Data in this exercise:

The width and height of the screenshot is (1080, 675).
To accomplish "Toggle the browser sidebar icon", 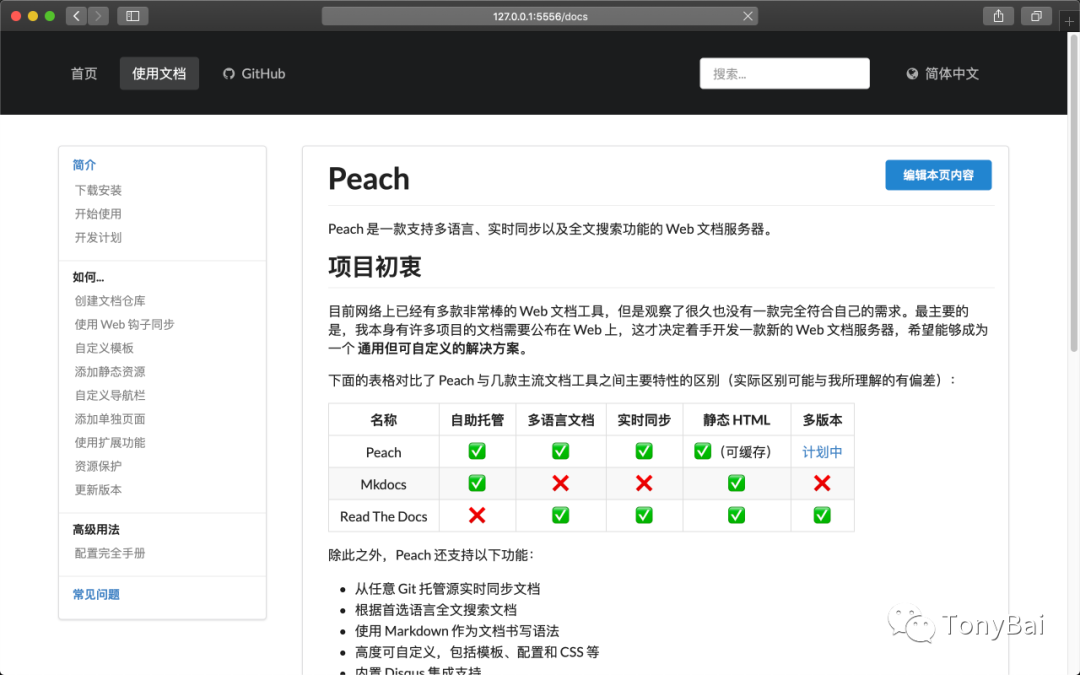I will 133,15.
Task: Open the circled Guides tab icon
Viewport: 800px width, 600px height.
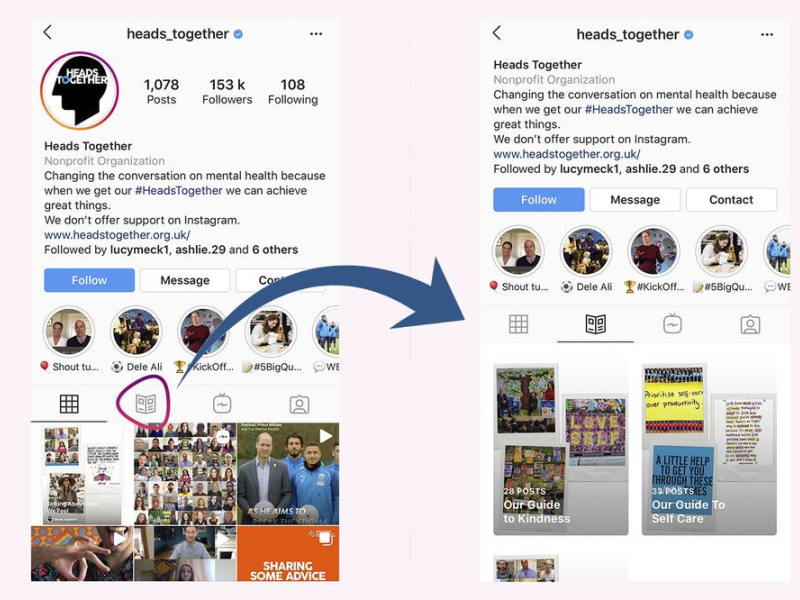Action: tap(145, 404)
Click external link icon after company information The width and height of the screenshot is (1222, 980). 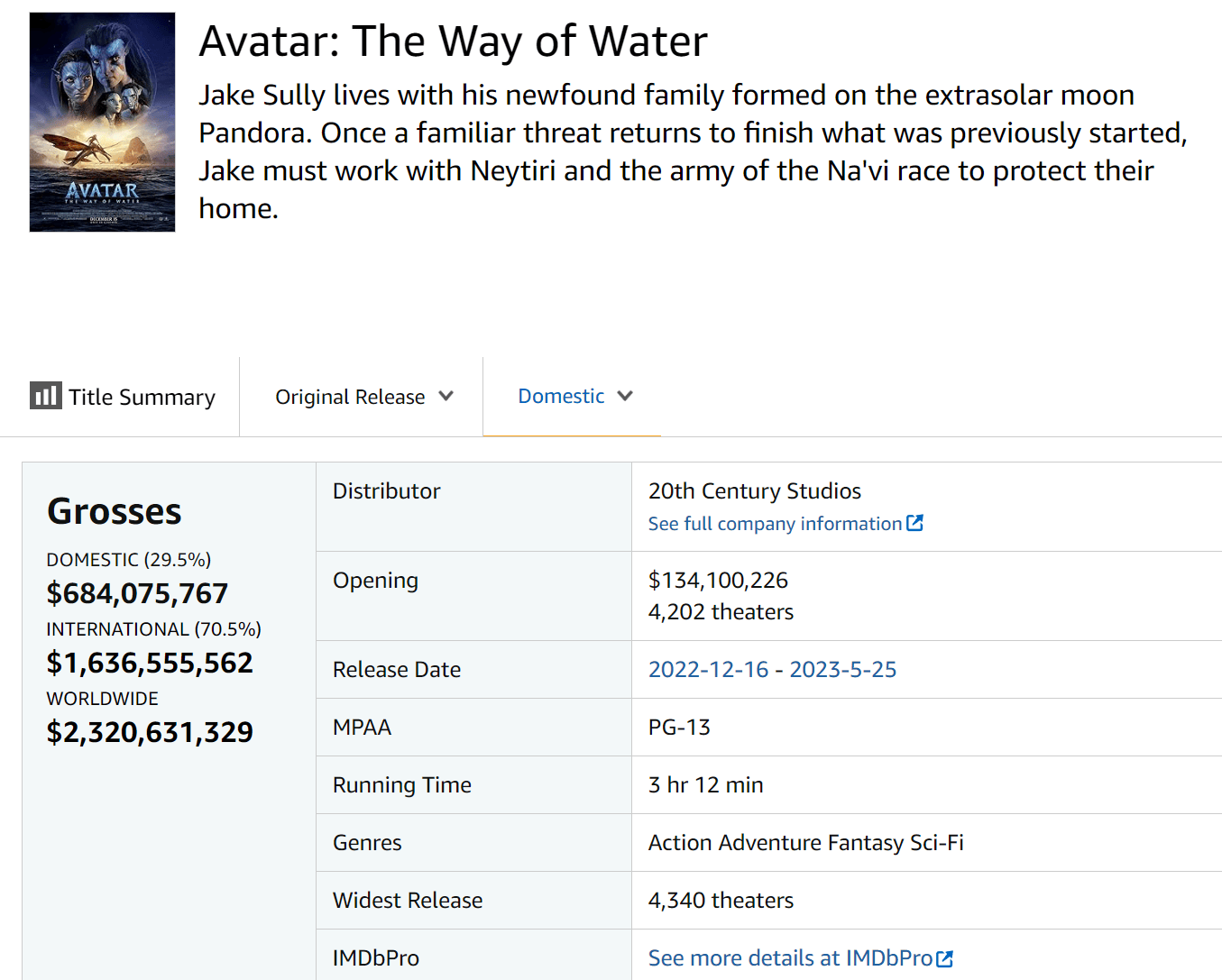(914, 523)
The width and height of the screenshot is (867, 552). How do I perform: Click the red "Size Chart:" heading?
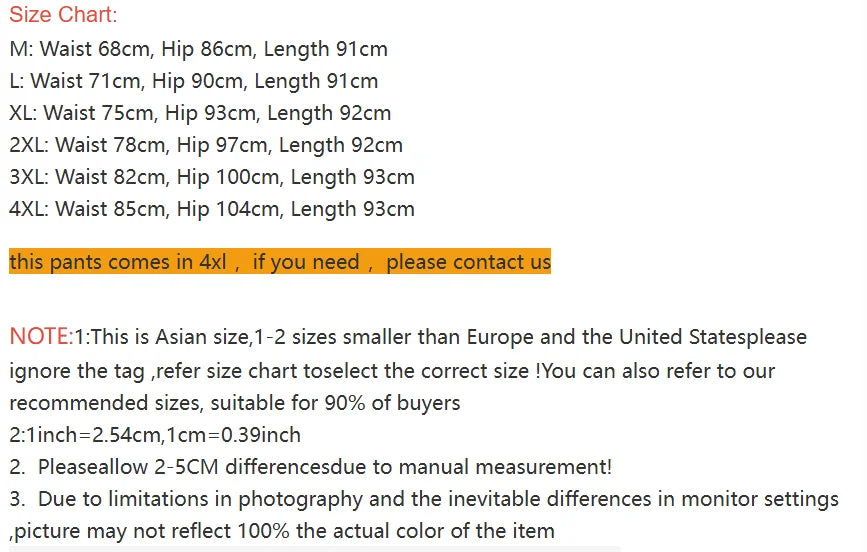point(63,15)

Exercise: Your task is to give again, unchanged, the lines from the line that contains "The width and height of the screenshot is (867, 552)." to the end of the records. Include both end lines but no pictures.

Answer space:
The width and height of the screenshot is (867, 552). How do I perform: Click the red "Size Chart:" heading?
point(63,15)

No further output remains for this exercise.